Driver: scripts/longmemeval_local.py.
Datasets¶
| Dataset | Why it fits |
|---|---|
| LongMemEval | Long-horizon memory, multi-session reasoning |
| MuSiQue | Multi-hop QA with annotated reasoning chains |
| HotpotQA (distractor split) | Classic multi-hop, gives a familiar reference point |
Datasets are downloaded by scripts/benchmark.py on demand; nothing is
shipped in the repository.
Conditions¶
| Condition | Description |
|---|---|
naive_topk |
Plain vector top-k, no graph, no verification |
hydra_search_no_garden |
Full hybrid + verification, no Night Gardener |
hydra_search_garden |
Full hybrid + verification + 3 Night Gardener cycles on the train split |
Metrics reported¶
- Recall@5 against gold support passages (when available).
- Factual accuracy: GPT-4o-judge with the rubric from Patronus Lynx.
- Hallucination rate: 1 − accuracy on questions whose gold answer is expressible from the corpus.
- Tokens injected: actual prompt token count of the assembled context.
- Latency p50 / p95.
- VoG / SR-MKG audit: precision and recall of the filter on a hand-coded 100-relation sample.
Reproducing the run¶
# HotpotQA downloads directly; MuSiQue / LongMemEval are supplied via --from-file
# (normalized schema: {"corpus": {doc_id: text},
# "items": [{id, question, answer, gold_doc_ids}]}).

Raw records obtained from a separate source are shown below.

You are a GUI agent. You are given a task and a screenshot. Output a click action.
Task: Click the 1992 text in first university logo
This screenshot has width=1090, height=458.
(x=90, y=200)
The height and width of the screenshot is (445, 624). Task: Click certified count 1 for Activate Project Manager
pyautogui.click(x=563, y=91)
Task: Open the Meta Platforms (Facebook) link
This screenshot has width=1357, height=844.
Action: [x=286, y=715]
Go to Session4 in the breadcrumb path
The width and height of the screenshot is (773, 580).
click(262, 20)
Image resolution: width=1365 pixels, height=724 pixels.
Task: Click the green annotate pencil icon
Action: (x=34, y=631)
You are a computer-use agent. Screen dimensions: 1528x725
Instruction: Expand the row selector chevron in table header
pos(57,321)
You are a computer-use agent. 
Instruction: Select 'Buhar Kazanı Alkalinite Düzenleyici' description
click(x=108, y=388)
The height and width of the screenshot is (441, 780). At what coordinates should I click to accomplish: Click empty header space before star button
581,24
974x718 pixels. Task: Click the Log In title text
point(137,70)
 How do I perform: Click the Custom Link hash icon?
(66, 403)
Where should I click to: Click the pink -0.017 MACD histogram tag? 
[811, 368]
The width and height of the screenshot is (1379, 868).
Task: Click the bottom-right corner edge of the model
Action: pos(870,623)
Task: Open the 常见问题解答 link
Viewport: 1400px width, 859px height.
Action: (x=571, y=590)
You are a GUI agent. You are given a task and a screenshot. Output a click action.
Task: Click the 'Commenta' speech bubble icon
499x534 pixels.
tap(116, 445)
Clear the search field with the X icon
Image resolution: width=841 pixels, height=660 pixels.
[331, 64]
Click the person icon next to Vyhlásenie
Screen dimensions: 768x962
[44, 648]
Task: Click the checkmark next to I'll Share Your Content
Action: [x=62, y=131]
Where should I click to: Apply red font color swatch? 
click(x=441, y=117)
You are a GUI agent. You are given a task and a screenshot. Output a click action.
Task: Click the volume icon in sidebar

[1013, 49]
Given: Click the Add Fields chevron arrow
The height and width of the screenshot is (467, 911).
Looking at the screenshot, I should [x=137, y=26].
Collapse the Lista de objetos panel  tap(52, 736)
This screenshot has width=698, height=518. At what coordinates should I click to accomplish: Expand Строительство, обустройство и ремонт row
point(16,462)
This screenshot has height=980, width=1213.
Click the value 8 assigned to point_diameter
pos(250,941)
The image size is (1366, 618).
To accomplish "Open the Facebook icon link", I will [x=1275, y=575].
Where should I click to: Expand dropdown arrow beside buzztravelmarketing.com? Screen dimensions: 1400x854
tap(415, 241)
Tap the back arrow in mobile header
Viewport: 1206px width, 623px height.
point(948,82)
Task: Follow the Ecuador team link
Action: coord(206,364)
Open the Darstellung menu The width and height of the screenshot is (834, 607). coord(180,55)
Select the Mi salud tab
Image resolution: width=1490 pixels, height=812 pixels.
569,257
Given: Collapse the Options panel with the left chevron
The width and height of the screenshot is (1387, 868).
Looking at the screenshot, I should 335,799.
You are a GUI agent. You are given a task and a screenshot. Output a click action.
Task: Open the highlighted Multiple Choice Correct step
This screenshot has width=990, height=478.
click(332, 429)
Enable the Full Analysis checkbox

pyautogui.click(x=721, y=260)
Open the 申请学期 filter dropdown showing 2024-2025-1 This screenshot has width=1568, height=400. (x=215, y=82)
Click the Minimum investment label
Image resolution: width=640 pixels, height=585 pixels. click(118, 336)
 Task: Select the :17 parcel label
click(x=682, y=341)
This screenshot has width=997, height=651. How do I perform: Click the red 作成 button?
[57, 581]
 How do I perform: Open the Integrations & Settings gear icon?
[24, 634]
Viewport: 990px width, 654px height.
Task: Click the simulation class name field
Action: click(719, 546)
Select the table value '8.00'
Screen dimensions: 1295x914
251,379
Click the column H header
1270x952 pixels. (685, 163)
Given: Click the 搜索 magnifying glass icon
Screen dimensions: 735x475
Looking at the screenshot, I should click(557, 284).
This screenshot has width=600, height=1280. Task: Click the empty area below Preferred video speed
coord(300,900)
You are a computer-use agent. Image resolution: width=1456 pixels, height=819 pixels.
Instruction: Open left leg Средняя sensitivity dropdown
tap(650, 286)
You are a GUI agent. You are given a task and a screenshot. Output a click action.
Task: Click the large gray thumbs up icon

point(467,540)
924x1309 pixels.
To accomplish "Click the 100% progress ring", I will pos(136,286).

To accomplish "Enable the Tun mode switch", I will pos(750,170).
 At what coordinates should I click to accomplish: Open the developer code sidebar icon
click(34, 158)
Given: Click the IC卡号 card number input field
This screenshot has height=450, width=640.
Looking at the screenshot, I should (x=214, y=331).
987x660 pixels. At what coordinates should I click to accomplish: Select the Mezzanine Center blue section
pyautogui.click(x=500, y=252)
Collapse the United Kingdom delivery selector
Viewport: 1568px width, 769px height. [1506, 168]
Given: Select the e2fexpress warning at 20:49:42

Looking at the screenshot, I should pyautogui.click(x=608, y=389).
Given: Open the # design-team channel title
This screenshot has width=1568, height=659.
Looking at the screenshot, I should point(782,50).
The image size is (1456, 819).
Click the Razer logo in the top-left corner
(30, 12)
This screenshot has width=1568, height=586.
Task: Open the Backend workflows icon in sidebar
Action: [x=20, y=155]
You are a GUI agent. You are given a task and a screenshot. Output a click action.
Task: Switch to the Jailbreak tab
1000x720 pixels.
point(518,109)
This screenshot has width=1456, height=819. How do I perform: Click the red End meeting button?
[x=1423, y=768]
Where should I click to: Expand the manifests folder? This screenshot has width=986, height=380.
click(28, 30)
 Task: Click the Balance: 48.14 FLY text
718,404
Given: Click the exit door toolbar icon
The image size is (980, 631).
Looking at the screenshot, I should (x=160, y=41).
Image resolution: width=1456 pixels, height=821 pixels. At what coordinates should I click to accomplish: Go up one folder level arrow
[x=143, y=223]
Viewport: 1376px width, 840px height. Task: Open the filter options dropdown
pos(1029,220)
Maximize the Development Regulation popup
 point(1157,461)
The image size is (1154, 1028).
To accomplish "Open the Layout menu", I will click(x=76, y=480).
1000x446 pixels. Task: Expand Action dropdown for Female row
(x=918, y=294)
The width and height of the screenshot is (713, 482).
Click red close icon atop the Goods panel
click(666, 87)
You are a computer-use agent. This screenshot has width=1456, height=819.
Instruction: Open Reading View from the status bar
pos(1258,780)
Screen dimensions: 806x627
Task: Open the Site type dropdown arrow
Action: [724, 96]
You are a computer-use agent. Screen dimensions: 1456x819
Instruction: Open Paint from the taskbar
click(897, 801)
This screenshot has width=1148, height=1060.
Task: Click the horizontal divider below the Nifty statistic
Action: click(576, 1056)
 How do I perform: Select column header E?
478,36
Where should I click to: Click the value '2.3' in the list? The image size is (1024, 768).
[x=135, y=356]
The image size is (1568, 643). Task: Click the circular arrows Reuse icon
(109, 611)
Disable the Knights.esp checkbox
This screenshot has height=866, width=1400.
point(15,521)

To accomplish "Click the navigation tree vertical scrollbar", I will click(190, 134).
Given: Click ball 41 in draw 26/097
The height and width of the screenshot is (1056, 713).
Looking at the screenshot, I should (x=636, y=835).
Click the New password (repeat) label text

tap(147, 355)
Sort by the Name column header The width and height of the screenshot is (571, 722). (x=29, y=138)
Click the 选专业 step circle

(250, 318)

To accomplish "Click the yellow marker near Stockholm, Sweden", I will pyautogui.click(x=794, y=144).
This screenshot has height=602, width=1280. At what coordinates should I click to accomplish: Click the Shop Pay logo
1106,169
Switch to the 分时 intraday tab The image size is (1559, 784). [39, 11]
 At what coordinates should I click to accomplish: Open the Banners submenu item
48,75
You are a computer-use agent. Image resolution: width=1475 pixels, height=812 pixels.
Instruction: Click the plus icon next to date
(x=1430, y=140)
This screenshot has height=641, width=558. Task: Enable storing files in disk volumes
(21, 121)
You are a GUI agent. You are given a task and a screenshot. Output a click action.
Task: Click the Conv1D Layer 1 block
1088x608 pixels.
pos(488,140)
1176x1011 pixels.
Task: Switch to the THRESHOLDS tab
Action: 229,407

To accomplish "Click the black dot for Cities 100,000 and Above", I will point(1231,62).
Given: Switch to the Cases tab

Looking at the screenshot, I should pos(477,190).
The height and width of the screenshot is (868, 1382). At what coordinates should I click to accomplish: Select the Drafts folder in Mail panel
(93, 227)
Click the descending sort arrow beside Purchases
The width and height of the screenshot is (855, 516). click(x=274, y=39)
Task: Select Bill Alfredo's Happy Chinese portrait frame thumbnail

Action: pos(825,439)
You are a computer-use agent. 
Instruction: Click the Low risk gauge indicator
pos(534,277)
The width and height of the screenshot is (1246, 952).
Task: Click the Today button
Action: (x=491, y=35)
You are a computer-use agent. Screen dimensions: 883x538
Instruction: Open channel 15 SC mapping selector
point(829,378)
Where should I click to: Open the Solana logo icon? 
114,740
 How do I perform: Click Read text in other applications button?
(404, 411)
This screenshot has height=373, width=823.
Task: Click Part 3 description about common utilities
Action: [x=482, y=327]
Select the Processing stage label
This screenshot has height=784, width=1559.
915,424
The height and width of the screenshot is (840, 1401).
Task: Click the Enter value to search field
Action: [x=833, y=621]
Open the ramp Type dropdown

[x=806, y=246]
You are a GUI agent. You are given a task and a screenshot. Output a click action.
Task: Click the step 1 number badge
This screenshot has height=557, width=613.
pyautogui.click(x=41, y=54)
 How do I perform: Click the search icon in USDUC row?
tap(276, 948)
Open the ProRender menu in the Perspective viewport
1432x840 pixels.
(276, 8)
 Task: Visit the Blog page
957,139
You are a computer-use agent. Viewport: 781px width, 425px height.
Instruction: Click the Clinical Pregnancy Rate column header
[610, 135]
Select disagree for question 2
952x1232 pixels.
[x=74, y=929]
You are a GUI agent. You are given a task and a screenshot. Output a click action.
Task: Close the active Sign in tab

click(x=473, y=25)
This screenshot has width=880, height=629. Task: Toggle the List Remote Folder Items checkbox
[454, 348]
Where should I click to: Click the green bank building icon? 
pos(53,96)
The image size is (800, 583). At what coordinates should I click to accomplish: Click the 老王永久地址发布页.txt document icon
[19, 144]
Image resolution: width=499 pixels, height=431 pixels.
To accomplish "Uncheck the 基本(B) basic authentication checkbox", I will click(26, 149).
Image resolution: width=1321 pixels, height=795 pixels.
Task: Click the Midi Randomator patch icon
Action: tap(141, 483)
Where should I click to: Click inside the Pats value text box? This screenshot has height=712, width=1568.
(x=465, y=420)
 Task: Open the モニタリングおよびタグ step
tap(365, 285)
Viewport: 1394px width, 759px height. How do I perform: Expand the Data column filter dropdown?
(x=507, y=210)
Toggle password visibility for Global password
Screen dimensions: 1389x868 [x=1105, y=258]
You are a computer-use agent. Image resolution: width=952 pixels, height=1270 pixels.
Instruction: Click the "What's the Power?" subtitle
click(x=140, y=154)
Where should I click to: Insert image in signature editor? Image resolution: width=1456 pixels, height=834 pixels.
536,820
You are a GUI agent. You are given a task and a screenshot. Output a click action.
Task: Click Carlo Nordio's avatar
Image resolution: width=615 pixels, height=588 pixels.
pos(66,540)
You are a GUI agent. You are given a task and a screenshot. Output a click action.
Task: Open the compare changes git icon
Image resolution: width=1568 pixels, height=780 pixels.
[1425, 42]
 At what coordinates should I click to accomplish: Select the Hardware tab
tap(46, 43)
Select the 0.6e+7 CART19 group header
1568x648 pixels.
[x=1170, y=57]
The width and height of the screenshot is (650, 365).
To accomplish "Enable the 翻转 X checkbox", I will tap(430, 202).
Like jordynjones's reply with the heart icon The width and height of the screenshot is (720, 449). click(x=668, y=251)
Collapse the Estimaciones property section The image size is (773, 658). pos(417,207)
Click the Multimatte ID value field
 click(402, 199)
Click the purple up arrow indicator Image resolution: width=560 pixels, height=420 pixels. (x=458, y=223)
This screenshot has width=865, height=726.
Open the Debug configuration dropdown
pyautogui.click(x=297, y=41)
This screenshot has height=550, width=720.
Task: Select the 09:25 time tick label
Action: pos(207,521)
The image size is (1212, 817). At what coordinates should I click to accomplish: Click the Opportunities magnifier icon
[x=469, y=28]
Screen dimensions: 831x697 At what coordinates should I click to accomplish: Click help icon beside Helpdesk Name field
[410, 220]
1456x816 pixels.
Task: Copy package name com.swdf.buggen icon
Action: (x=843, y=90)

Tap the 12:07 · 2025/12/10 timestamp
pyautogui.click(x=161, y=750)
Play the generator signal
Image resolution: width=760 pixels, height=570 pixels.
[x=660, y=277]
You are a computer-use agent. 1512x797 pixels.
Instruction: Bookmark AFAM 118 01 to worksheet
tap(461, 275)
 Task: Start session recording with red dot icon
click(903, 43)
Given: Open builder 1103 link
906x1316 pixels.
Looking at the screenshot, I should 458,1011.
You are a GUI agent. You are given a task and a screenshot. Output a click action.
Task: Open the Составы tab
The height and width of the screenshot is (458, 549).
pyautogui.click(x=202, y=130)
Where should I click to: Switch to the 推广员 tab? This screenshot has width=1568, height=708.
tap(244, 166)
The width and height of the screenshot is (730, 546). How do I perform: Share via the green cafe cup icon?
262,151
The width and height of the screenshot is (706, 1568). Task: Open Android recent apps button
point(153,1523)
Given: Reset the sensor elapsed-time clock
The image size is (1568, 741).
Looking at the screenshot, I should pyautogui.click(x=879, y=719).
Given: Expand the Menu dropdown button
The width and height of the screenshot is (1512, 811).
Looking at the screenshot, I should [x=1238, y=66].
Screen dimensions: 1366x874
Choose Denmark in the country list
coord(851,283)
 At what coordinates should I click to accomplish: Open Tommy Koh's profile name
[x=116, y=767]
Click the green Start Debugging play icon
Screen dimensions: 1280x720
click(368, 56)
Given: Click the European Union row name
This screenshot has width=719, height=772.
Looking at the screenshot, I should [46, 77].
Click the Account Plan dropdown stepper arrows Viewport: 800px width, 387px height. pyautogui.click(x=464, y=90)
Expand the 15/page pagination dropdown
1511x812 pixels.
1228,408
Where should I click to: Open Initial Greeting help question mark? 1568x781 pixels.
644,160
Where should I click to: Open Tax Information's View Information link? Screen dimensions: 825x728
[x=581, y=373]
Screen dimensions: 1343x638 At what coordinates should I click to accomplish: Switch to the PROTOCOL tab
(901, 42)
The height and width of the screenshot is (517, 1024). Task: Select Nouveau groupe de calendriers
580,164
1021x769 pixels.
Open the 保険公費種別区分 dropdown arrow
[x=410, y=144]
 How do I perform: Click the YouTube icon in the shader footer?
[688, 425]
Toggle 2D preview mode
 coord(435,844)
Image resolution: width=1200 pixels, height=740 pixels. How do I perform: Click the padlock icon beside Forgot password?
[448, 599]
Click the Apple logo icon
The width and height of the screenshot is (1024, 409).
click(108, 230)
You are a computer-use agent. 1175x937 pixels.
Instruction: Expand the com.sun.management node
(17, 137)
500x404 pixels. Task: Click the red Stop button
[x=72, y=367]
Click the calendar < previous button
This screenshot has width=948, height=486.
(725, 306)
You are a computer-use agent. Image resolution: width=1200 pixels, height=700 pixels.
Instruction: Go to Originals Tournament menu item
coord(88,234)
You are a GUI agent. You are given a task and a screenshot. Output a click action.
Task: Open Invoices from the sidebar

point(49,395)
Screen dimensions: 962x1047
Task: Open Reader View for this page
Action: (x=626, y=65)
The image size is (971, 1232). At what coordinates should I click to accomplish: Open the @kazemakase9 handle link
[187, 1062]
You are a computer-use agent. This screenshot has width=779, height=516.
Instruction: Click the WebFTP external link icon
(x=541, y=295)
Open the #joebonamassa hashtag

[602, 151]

# 1. (optional) pre-download + cache the dataset
uv run python scripts/benchmark.py ingest --dataset hotpotqa
# 2. Run all three conditions (add --judge for LLM-judged faithfulness)
uv run python scripts/benchmark.py run --dataset hotpotqa --limit 200 \
--conditions naive_topk hydra_search_no_garden hydra_search_garden \
--output reports/hotpotqa-2026-XX.json
# 3. Render the Markdown summary
uv run python scripts/benchmark.py report reports/hotpotqa-2026-XX.json \
> docs/internal/benchmark-results.md
The local, ingest, run and report subcommands are all implemented.
Publishing headline dataset numbers still requires a networked machine (corpus
download) and, for faithfulness, an LLM judge — run it and report honestly.
What we will publish¶
For each dataset we plan to include:
- A table comparing the three conditions on every metric above.
- A short narrative paragraph explaining where HydraMem wins and where it loses (we expect to lose on questions answered by a single literal chunk).
- The exact commit hash, dataset version, LLM model and judge model used.
- The raw
reports/*.jsonfiles committed to the repo for re-analysis.
We will resist the temptation to cherry-pick metrics that look good. If the Night Gardener does not move the needle, the README will say so.